Many people assume that there aren’t many opportunities for adventure in mid-Missouri. MU Venture Club strives to convince students otherwise.
MU Venture Club is an organization on campus that encourages students to come together and participate in outdoor activities.
Venture Club started as a part of the Boy Scouts of America Venturing program, which encourages young men and women seeking adventure and outdoor fun to create a “venture crew.”
Seven years ago, Venture Club became unaffiliated with the Boy Scouts program and became its own organization at MU.
From ice skating to camping to rock climbing, members of MU Venture Club learn and participate in multiple outdoor activities together. Many of these activities take place close to campus, like hikes on the MKT Nature and Fitness Trail or kayaking trips at Finger Lakes State Park.
The MU Venture Club Constitution states that the club’s purpose is “to provide a social and educational outlet for students/faculty/staff who are interested in the outdoors.” For professor John Stansfield, faculty advisor of MU Venture Club, his experience with the club gave him just that.
Stansfield has been doing what he considers “goofy things,” like riding his bike across the state of Missouri, for his entire life. For him, MU Venture Club was the perfect solution to staying active outdoors while teaching on campus.
Stansfield has been involved in MU Venture Club since its start on campus. He says the group allows him to take a break from his hectic life as a professor and to step back and enjoy nature.
“I like to go out in the woods and get away from the bricks and the concrete and have that nature therapy,” Stansfield said.
For Stansfield, MU Venture Club is more than just simply enjoying the outdoors. His involvement in the club and outdoor activities, in general, has taught him many life lessons, including self-reliance and confidence. Stansfield has gained self-assurance from experiences such as climbing a volcano in Ecuador and going on two-week-long hikes.
“You know you’ll get through it … You know what you’re capable of,” Stansfield said.
While many members of MU Venture Club are versed in the outdoors like Stansfield, members need no prior experience with the outdoors to join.
Casey Thater, president of MU Venture Club, says that the club is open to people of all skill levels and backgrounds.
“There are people that have gone on 100-mile hikes, and there are people that have never been outside before,” Thater said. “We’ll take them all and love them and help the people who are new to get used to the outdoors.”
Thater believes participating in the club has allowed him to get out of his comfort zone and meet like-minded people. Thater, who would normally partake in outdoor adventures by himself, enjoys having a group of individuals to join him in his enjoyment of nature.
“I know for myself personally, I can be more of a loner in that regard,” Thater said. “I don’t usually actively seek somebody else out. It’s a good way of actually being like, ‘Okay, I should be social.’”

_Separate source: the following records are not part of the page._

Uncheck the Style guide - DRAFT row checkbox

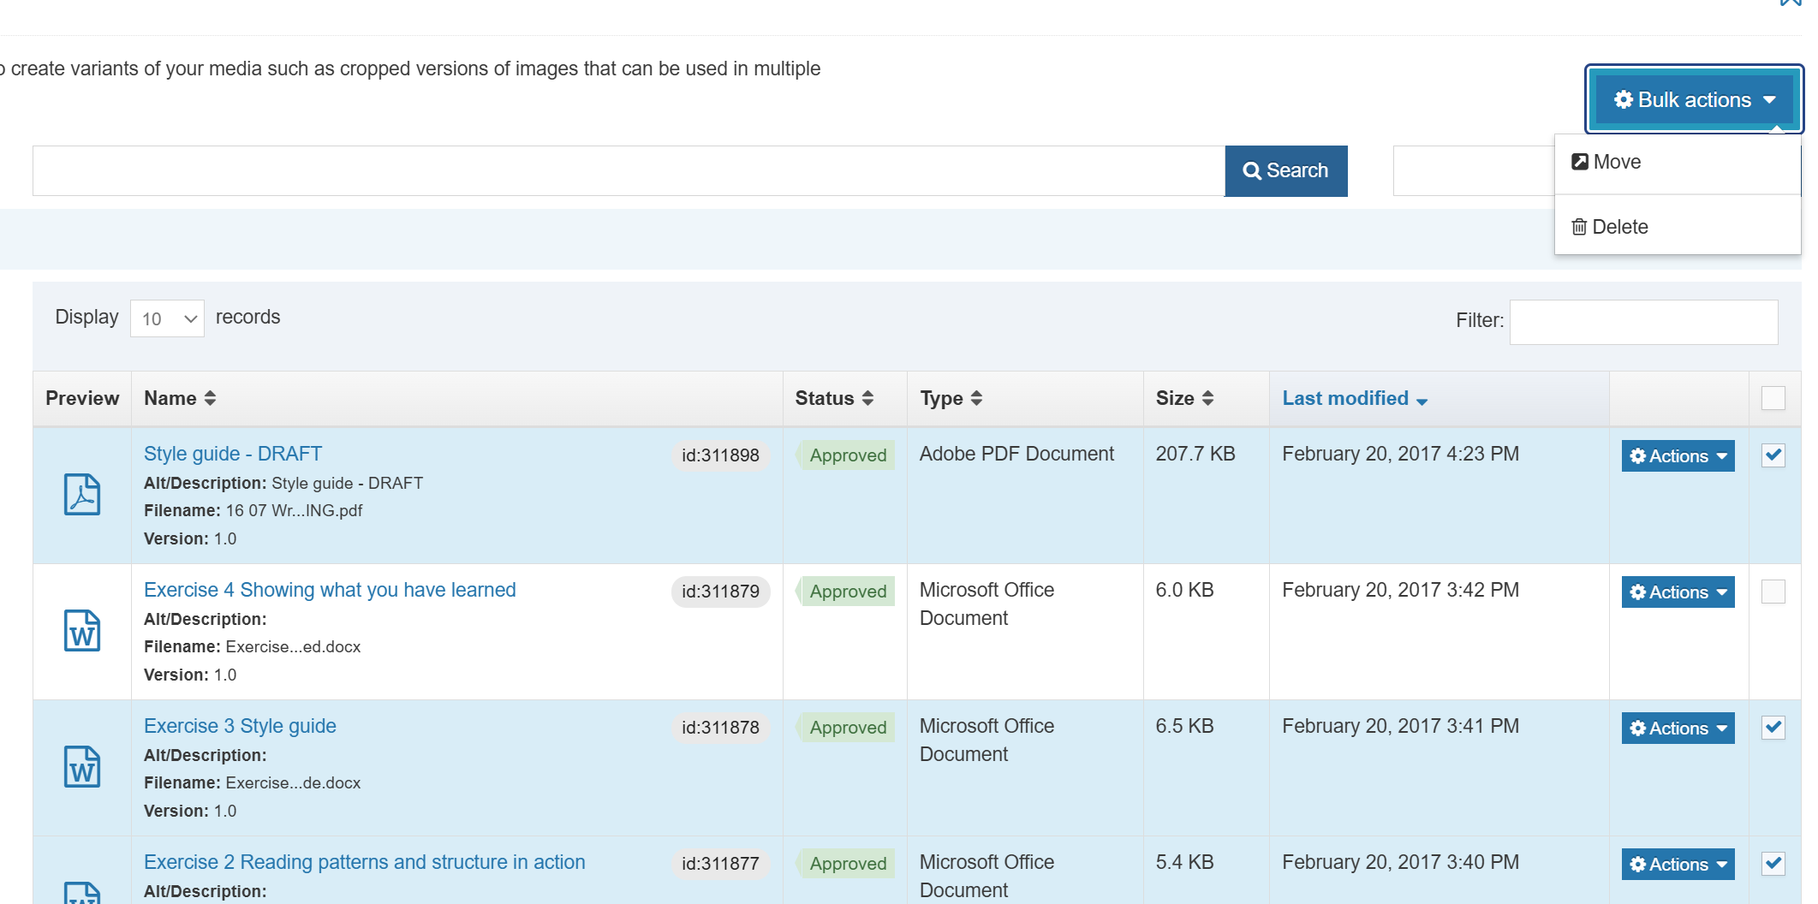click(x=1773, y=455)
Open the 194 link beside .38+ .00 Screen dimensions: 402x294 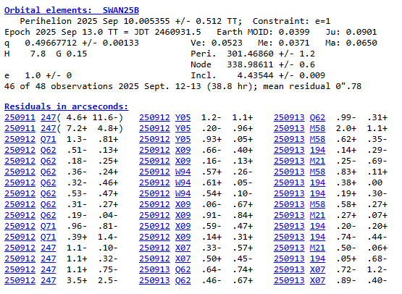(x=317, y=182)
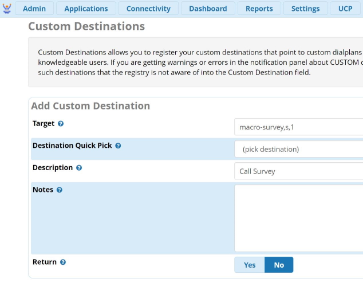Click the Target input field
The height and width of the screenshot is (298, 363).
click(298, 127)
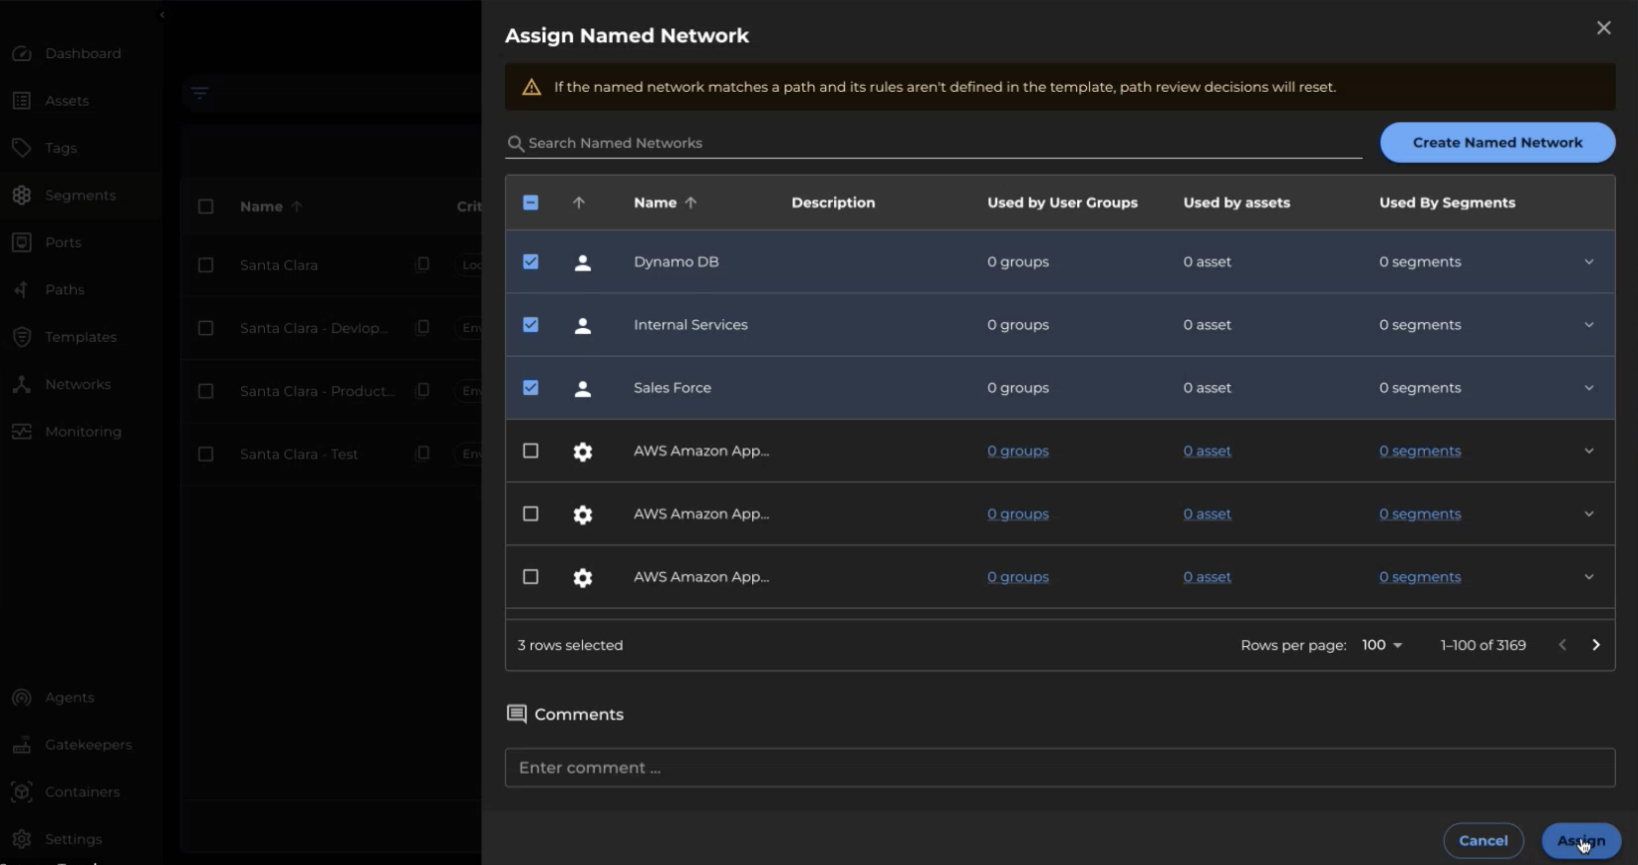Click the user icon next to Dynamo DB
Viewport: 1638px width, 865px height.
[x=582, y=261]
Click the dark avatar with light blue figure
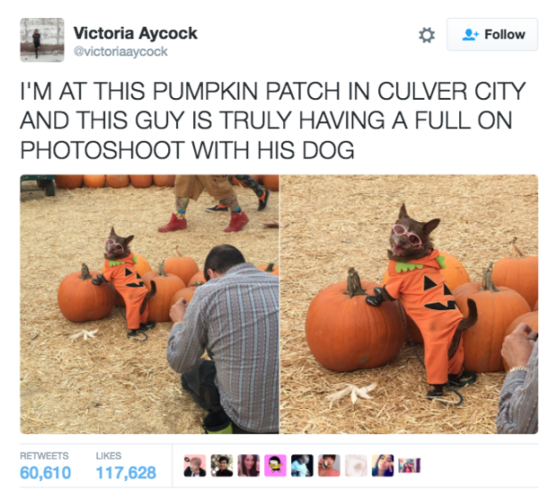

While MU Venture Club seeks adventure inside state limits, its members don’t shy away from the opportunity to take trips outside of Missouri. At the end of each school year, MU Venture Club tries to take a week-long trip to states like Texas and Arizona.

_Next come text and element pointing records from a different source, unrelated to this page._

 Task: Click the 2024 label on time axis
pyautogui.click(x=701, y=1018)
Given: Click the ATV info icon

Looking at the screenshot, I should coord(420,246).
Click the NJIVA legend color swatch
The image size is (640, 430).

Although the organization will be unable to take its big trip this year due to COVID-19, it still welcomes new members for the upcoming fall semester and encourages everyone to continue to stay active outdoors. Thater welcomes prospective members to attend MU Venture Club’s first event next semester, which will likely be a hiking trip to Pinnacles Youth Park.
“It is good to get outside and to explore and to push yourself out of a comfort zone,” Thater said. “College is where you have more time to do some of that experimenting in the sense of trying new hobbies and trying new things that you’ve never done before.”